Saturday, March 15, 2008
The Cairo Trilogy, II
The second novel of Mahfouz's Cairo Trilogy is titled Palace of Desire. The family of Ahmad al-Jawad has expanded as the married daughters and son have children. Particularly touching and revelatory is a scene where Ahmad becomes the doting grandfather demonstrating a side of his character that we did not see in the first novel of the trilogy. We also see the permutations of love and desire on display as the family evolves through the maturation of the second generation. There is a particular focus on the development of Kamal, the youngest of the children, who has seen success in school and slowly leaves behind his youthful innocence as he develops into a thinker, a writer, and an admirer of the perfection of beauty as embodied in the young Aida Shaddad. His view of love is doomed to an unsuccessful search for perfection when the one he adores, Aida, rejects him and leaves Egypt with another.

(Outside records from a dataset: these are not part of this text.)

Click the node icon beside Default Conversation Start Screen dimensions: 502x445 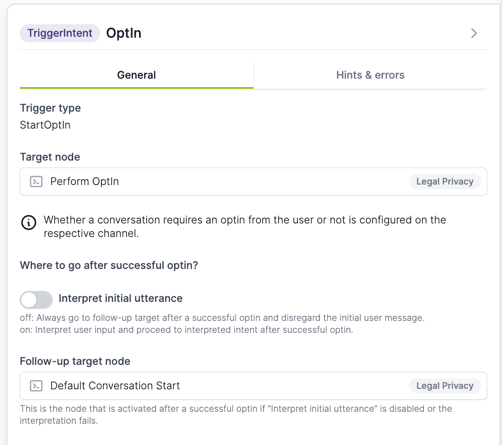[36, 386]
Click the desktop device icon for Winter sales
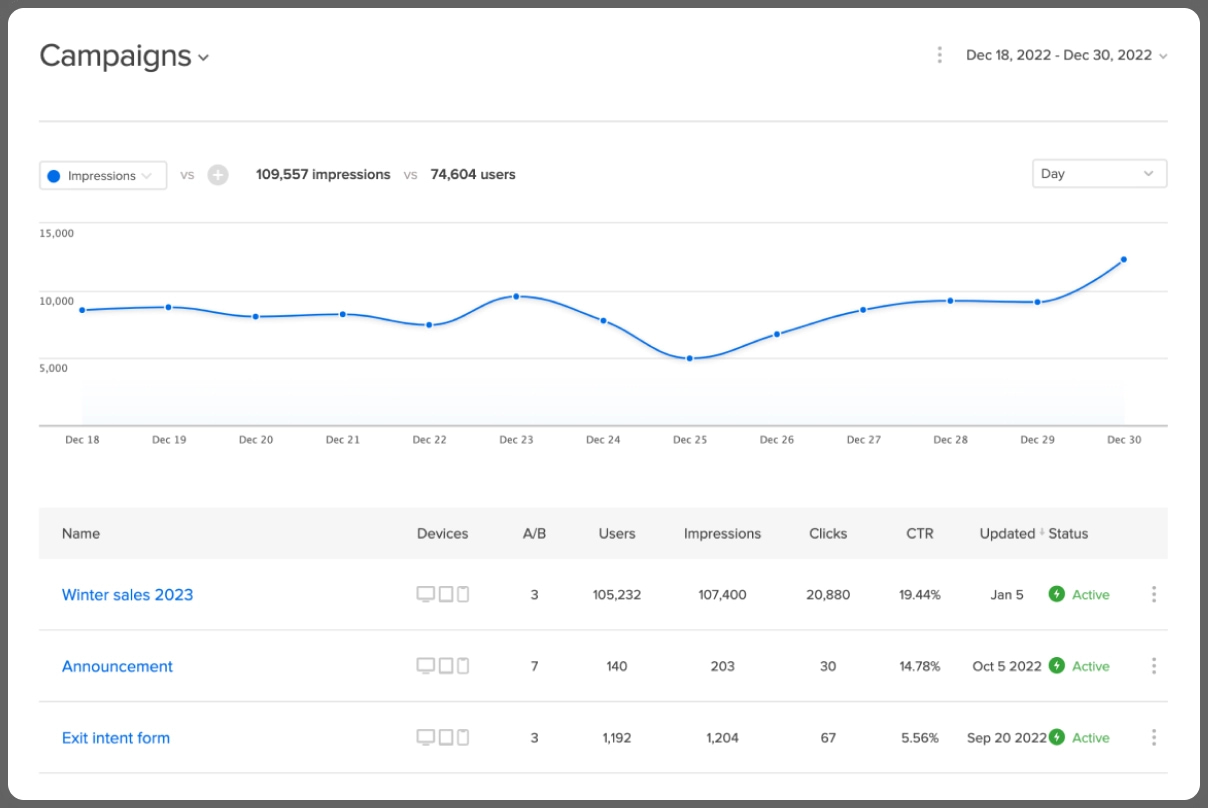The image size is (1208, 808). click(426, 594)

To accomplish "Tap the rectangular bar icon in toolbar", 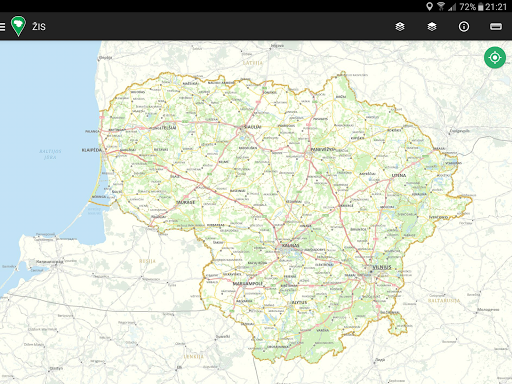I will pyautogui.click(x=496, y=27).
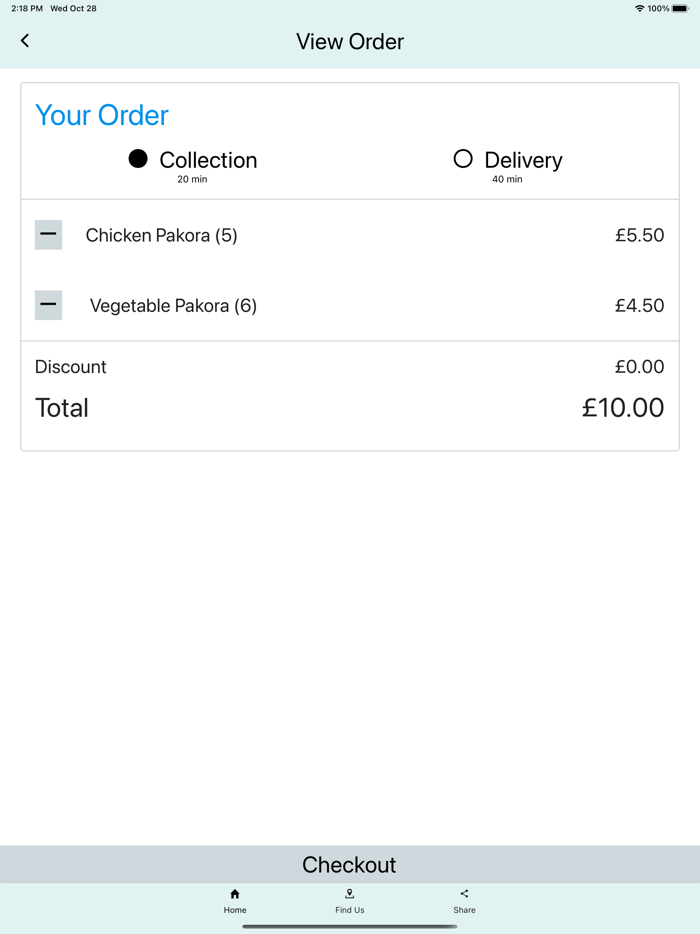Remove one Chicken Pakora with minus button
The image size is (700, 934).
pyautogui.click(x=48, y=235)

Kamal will eventually satisfy his bodily needs with girls from the brothel district while he lives an ascetic life of the philosophic writer and teacher. He also highlights one other theme of the novel with his popularization of western philosophy as Egyptian nationalism grows and the culture of Ahmad's family is buffeted by the new ideas. Perhaps the eldest son, Yasin, best represents the view of love as mere desire. Even in the first novel Yasin had demonstrated his inability to control his natural desire for women and this lack of control continues to complicate his life. Unlike his father, who could discreetly maintain his life with the singers of the night separately from his home life, Yasin blunders about, endangering both his home life and his career. Desire permeates this story even as the world of Ahmad, the father, slowly begins to lose the control that seemed to be his main characteristic as the trilogy began.